*EXERCISE DETAILS:*
Reproduce every one of these items line for line, omitting the pictures from your answer.

[Recorded data]
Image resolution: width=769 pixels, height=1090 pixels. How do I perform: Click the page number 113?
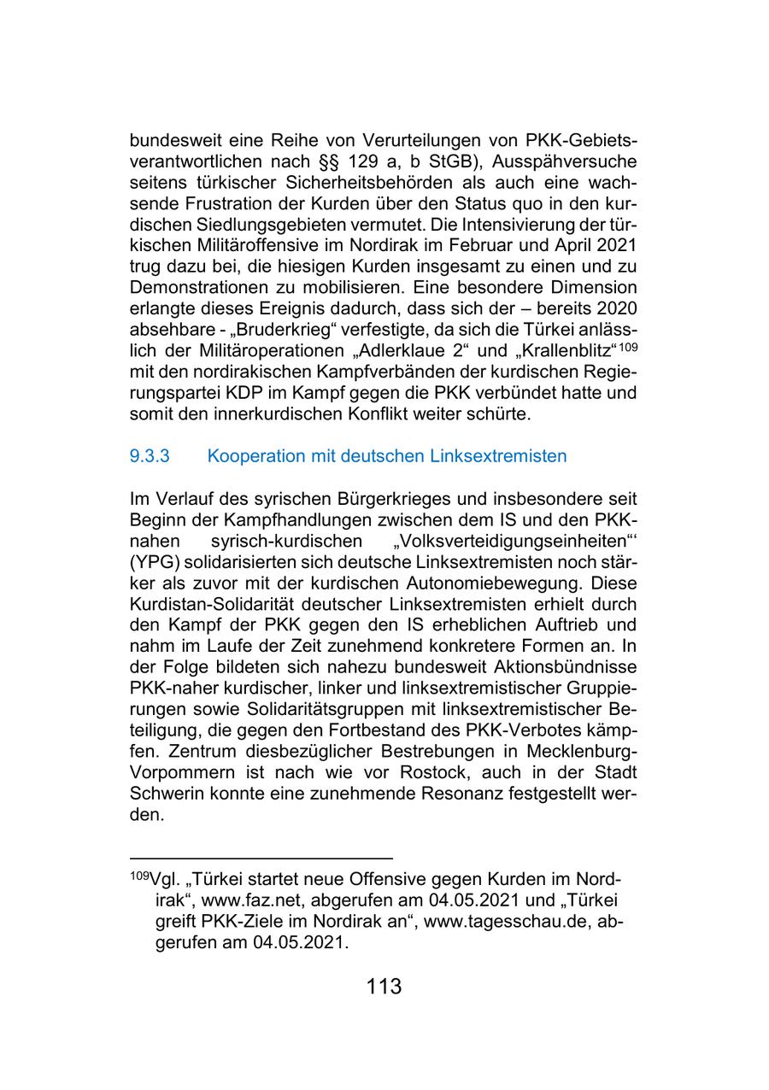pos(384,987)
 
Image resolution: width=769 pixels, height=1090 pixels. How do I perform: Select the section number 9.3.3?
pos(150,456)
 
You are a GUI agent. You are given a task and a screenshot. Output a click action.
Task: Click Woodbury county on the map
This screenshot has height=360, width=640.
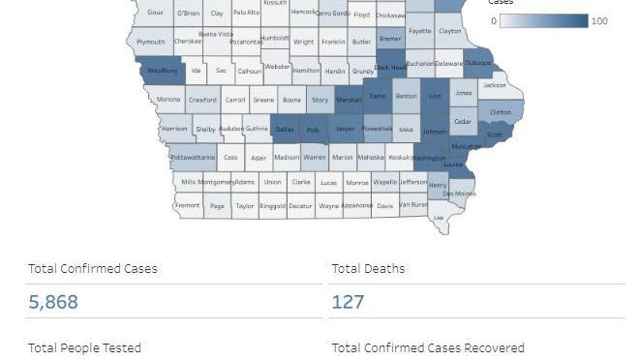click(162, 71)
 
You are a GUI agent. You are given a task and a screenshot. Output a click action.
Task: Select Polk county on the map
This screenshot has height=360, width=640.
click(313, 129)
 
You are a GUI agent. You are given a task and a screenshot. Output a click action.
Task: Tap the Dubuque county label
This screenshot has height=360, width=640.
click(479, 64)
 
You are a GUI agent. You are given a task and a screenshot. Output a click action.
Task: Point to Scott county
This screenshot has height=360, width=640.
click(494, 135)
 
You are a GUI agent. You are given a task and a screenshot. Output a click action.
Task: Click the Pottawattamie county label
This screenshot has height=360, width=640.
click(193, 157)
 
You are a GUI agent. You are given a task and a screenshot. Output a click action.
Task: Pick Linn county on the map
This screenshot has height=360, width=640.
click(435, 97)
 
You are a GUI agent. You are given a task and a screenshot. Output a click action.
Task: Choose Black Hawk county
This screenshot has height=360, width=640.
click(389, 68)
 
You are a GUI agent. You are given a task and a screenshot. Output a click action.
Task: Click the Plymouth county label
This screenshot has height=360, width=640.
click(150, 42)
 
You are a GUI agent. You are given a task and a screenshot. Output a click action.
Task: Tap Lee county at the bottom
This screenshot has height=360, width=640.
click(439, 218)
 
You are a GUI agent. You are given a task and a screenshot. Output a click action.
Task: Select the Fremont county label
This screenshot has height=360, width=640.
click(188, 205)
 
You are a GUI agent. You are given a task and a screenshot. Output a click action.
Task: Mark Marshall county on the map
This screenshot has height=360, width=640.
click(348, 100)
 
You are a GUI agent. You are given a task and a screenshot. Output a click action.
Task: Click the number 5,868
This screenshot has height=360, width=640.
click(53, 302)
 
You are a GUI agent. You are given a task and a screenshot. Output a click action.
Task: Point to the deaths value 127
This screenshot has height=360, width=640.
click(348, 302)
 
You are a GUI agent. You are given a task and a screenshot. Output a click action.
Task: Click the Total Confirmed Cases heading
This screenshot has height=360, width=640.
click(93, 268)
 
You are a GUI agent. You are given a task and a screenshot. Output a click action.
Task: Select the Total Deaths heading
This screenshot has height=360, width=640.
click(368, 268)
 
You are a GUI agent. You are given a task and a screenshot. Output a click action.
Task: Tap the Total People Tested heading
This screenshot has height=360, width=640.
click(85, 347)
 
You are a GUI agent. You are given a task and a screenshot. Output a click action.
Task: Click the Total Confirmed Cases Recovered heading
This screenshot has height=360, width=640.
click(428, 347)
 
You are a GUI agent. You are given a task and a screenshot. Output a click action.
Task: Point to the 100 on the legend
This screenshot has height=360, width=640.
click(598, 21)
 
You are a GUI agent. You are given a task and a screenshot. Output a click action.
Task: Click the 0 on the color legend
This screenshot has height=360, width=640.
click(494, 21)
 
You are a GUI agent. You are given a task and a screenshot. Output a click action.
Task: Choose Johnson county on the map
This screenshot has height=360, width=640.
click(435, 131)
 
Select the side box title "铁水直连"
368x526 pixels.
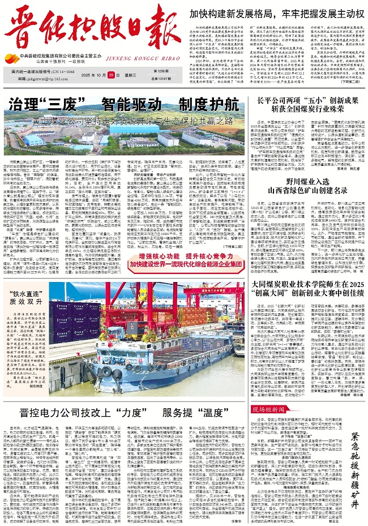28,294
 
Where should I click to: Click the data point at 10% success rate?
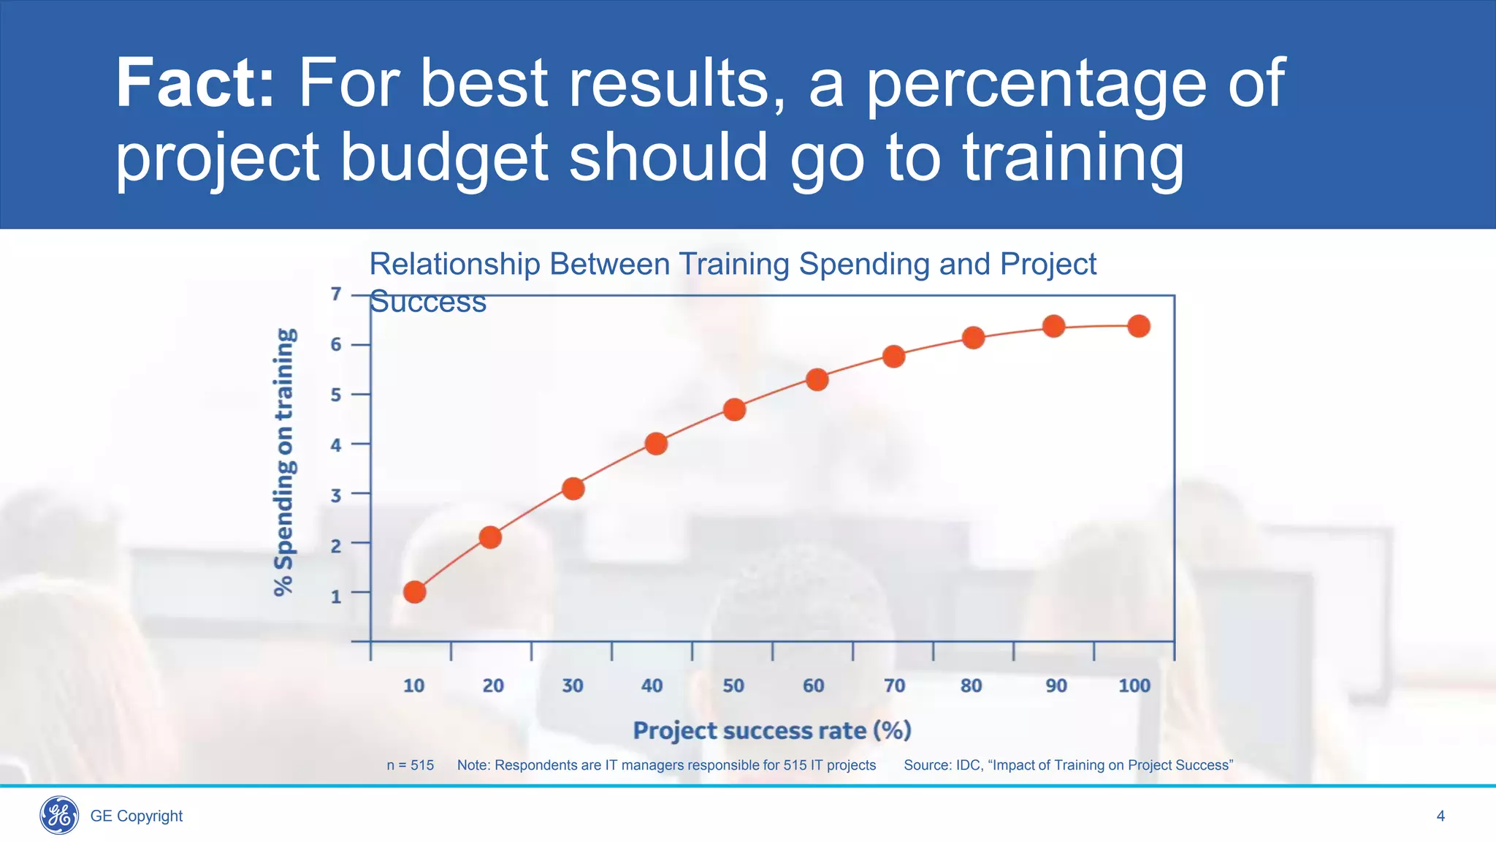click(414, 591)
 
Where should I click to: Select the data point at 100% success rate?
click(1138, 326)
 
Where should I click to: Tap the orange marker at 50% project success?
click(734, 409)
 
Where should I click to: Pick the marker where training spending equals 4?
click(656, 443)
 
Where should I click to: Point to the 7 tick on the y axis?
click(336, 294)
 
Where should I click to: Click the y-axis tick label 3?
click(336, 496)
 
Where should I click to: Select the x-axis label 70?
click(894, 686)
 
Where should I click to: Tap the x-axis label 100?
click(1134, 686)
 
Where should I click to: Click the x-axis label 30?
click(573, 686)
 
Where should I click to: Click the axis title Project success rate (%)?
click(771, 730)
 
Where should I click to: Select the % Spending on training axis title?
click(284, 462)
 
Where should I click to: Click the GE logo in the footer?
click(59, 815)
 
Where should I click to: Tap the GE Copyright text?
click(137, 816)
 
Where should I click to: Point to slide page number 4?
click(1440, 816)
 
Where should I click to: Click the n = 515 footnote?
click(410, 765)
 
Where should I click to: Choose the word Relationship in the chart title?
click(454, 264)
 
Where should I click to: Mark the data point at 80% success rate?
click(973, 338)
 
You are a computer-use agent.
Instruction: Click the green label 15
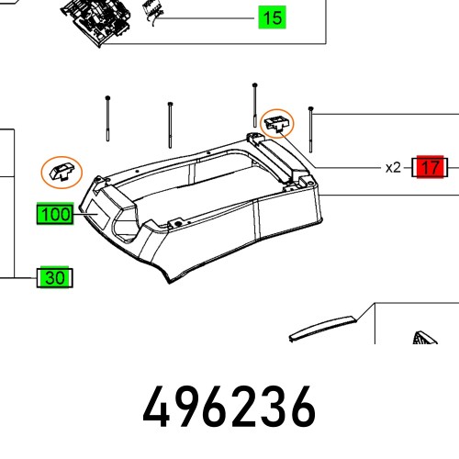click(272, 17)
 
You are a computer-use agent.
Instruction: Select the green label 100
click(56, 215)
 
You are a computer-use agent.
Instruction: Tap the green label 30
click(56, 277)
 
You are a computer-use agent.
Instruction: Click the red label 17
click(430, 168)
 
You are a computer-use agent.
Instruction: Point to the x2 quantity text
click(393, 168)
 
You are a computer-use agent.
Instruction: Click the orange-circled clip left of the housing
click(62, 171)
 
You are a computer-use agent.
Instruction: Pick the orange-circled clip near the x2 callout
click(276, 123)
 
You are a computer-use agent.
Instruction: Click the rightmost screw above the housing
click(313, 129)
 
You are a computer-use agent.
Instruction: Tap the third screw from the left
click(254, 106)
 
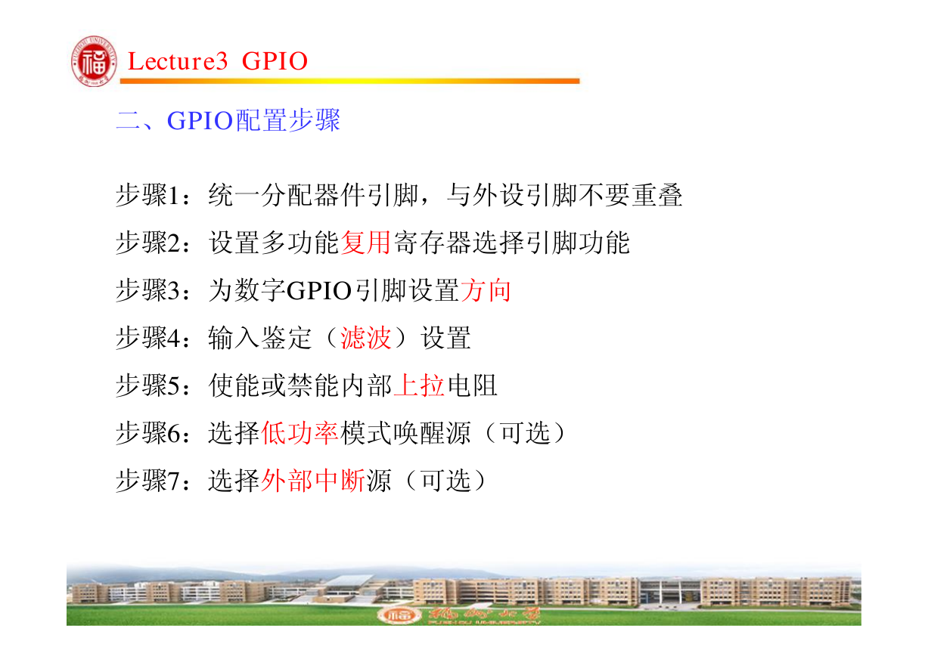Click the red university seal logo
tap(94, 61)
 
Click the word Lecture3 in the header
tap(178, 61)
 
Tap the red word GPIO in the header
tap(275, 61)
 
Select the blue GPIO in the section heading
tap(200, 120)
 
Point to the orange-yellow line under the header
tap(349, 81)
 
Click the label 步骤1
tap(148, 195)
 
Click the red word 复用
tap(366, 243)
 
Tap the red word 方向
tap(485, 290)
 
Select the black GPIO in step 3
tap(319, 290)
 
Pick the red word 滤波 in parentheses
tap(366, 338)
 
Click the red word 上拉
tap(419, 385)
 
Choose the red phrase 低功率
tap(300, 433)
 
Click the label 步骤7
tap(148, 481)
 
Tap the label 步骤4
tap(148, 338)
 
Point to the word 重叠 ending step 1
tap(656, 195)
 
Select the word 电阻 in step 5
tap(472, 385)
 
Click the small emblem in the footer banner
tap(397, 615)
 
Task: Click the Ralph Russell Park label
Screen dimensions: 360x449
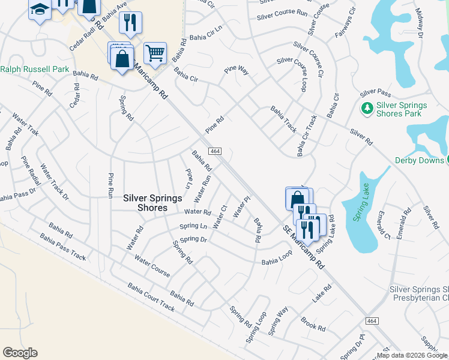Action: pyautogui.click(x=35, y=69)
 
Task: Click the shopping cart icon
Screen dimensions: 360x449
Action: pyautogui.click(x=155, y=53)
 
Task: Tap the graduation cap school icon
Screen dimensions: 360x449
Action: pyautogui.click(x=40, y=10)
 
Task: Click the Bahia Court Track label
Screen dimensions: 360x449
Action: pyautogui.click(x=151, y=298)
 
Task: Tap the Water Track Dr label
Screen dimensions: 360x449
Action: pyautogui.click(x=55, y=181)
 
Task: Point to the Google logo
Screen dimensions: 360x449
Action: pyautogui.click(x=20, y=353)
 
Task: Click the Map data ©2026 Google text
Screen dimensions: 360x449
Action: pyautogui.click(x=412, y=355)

*ANSWER FOR THIS EXERCISE:*
Image resolution: width=769 pixels, height=1090 pixels. How do I perform: Click the page number 113?
pos(384,987)
 
Image resolution: width=769 pixels, height=1090 pixels. How do I perform: Select the section number 9.3.3?
pos(150,456)
 
You are a GUI agent. You are given a task and a screenshot. Output a click action.
Task: Click Woodbury county on the map
This screenshot has height=360, width=640.
click(162, 71)
 
You are a GUI agent. You are given a task and a screenshot. Output a click action.
Task: Select Polk county on the map
This screenshot has height=360, width=640.
click(313, 129)
 
You are a GUI agent. You are given a task and a screenshot. Output a click action.
Task: Tap the Dubuque county label
This screenshot has height=360, width=640.
click(479, 64)
 
You are a GUI agent. You are given a task and a screenshot. Output a click action.
Task: Point to Scott county
This screenshot has height=360, width=640.
click(494, 135)
 
You are a GUI agent. You are given a task and a screenshot. Output a click action.
Task: Click the Pottawattamie county label
This screenshot has height=360, width=640.
click(193, 157)
 
You are a GUI agent. You are given a task and a screenshot. Output a click action.
Task: Pick Linn county on the map
This screenshot has height=360, width=640.
click(435, 97)
 
You are a GUI agent. You are given a task and a screenshot. Output a click action.
Task: Choose Black Hawk county
This screenshot has height=360, width=640.
click(389, 68)
 
You are a GUI agent. You are given a task and a screenshot. Output a click action.
Task: Click the Plymouth county label
This screenshot has height=360, width=640.
click(150, 42)
 
You are a GUI agent. You are given a task and a screenshot. Output a click action.
Task: Tap Lee county at the bottom
This screenshot has height=360, width=640.
click(439, 218)
 
You are a GUI agent. You are given a task and a screenshot. Output a click action.
Task: Select the Fremont county label
This screenshot has height=360, width=640.
click(188, 205)
 
You are a GUI agent. You are given a task and a screenshot. Output a click action.
Task: Mark Marshall county on the map
This screenshot has height=360, width=640.
click(348, 100)
 
You are a GUI agent. You are given a task and a screenshot. Output a click action.
Task: Click the number 5,868
This screenshot has height=360, width=640.
click(53, 302)
 
You are a GUI agent. You are given a task and a screenshot. Output a click action.
Task: Point to the deaths value 127
This screenshot has height=360, width=640.
click(348, 302)
 
You are a GUI agent. You are given a task and a screenshot. Output a click action.
Task: Click the Total Confirmed Cases heading
This screenshot has height=360, width=640.
click(93, 268)
 
You are a GUI agent. You are given a task and a screenshot. Output a click action.
Task: Select the Total Deaths heading
This screenshot has height=360, width=640.
click(368, 268)
 
You are a GUI agent. You are given a task and a screenshot. Output a click action.
Task: Tap the Total People Tested heading
This screenshot has height=360, width=640.
click(85, 347)
 
You are a GUI agent. You are given a task and a screenshot. Output a click action.
Task: Click the Total Confirmed Cases Recovered heading
This screenshot has height=360, width=640.
click(428, 347)
 
You are a GUI agent. You are given a task and a screenshot. Output a click action.
Task: Point to the 100 on the legend
This screenshot has height=360, width=640.
click(598, 21)
 
You are a GUI agent. You are given a task and a screenshot. Output a click action.
Task: Click the 0 on the color legend
This screenshot has height=360, width=640.
click(494, 21)
 
You are a GUI agent. You are given a task and a screenshot. Output a click action.
Task: Choose Johnson county on the map
This screenshot has height=360, width=640.
click(435, 131)
 
Select the side box title "铁水直连"
368x526 pixels.
28,294
 
Where should I click to: Click the data point at 10% success rate?
click(414, 591)
 
Where should I click to: Select the data point at 100% success rate?
click(1138, 326)
 
Where should I click to: Tap the orange marker at 50% project success?
click(734, 409)
 
Where should I click to: Pick the marker where training spending equals 4?
click(656, 443)
 
Where should I click to: Point to the 7 tick on the y axis?
click(336, 294)
 
Where should I click to: Click the y-axis tick label 3?
click(336, 496)
 
Where should I click to: Select the x-axis label 70?
click(894, 686)
 
Where should I click to: Tap the x-axis label 100?
click(1134, 686)
 
Where should I click to: Click the x-axis label 30?
click(573, 686)
 
Where should I click to: Click the axis title Project success rate (%)?
click(771, 730)
 
Where should I click to: Select the % Spending on training axis title?
click(284, 462)
 
Where should I click to: Click the GE logo in the footer?
click(59, 815)
 
Where should I click to: Tap the GE Copyright text?
click(137, 816)
 
Where should I click to: Point to slide page number 4?
click(1440, 816)
 
Where should I click to: Click the n = 515 footnote?
click(410, 765)
 
Where should I click to: Choose the word Relationship in the chart title?
click(454, 264)
 
Where should I click to: Mark the data point at 80% success rate?
click(973, 338)
 
You are a computer-use agent.
Instruction: Click the green label 15
click(272, 17)
 
You are a computer-use agent.
Instruction: Select the green label 100
click(56, 215)
 
You are a computer-use agent.
Instruction: Tap the green label 30
click(56, 277)
 
You are a computer-use agent.
Instruction: Click the red label 17
click(430, 168)
 
You are a computer-use agent.
Instruction: Point to the x2 quantity text
click(393, 168)
 
You are a computer-use agent.
Instruction: Click the orange-circled clip left of the housing
click(62, 171)
 
You are a computer-use agent.
Instruction: Pick the orange-circled clip near the x2 callout
click(276, 123)
 
You are a computer-use agent.
Instruction: Click the rightmost screw above the housing
click(313, 129)
 
You are a computer-use agent.
Instruction: Tap the third screw from the left
click(254, 106)
 
Click the red university seal logo
tap(94, 61)
 
Click the word Lecture3 in the header
tap(178, 61)
 
Tap the red word GPIO in the header
tap(275, 61)
 
Select the blue GPIO in the section heading
tap(200, 120)
 
Point to the orange-yellow line under the header
tap(349, 81)
 
Click the label 步骤1
tap(148, 195)
 
Click the red word 复用
tap(366, 243)
 
Tap the red word 方向
tap(485, 290)
 
Select the black GPIO in step 3
tap(319, 290)
 
Pick the red word 滤波 in parentheses
tap(366, 338)
 
Click the red word 上拉
tap(419, 385)
 
Choose the red phrase 低功率
tap(300, 433)
 
Click the label 步骤7
tap(148, 481)
 
Tap the label 步骤4
tap(148, 338)
 
Point to the word 重叠 ending step 1
tap(656, 195)
 
Select the word 电阻 in step 5
tap(472, 385)
 
Click the small emblem in the footer banner
tap(397, 615)
 
Task: Click the Ralph Russell Park label
Screen dimensions: 360x449
Action: pyautogui.click(x=35, y=69)
 
Task: Click the shopping cart icon
Screen dimensions: 360x449
Action: pyautogui.click(x=155, y=53)
 
Task: Tap the graduation cap school icon
Screen dimensions: 360x449
Action: pyautogui.click(x=40, y=10)
 
Task: Click the Bahia Court Track label
Screen dimensions: 360x449
Action: pyautogui.click(x=151, y=298)
 
Task: Tap the Water Track Dr label
Screen dimensions: 360x449
Action: pyautogui.click(x=55, y=181)
 
Task: Point to the Google logo
Screen dimensions: 360x449
Action: pyautogui.click(x=20, y=353)
 
Task: Click the Map data ©2026 Google text
Screen dimensions: 360x449
Action: pyautogui.click(x=412, y=355)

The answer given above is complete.